Stated problem:
Rewrite every line of the items below as a Markdown table with two columns, "Row" for the row number and "Line" for the line itself, leaving out any blank lines.

##############################

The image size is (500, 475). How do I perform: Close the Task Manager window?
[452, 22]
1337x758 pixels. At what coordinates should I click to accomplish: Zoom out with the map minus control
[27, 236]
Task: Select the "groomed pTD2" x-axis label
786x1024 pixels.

##############################

Reply:
| Row | Line |
|---|---|
| 1 | The image size is (500, 475). How do I perform: Close the Task Manager window? |
| 2 | [452, 22] |
| 3 | 1337x758 pixels. At what coordinates should I click to accomplish: Zoom out with the map minus control |
| 4 | [27, 236] |
| 5 | Task: Select the "groomed pTD2" x-axis label |
| 6 | 786x1024 pixels. |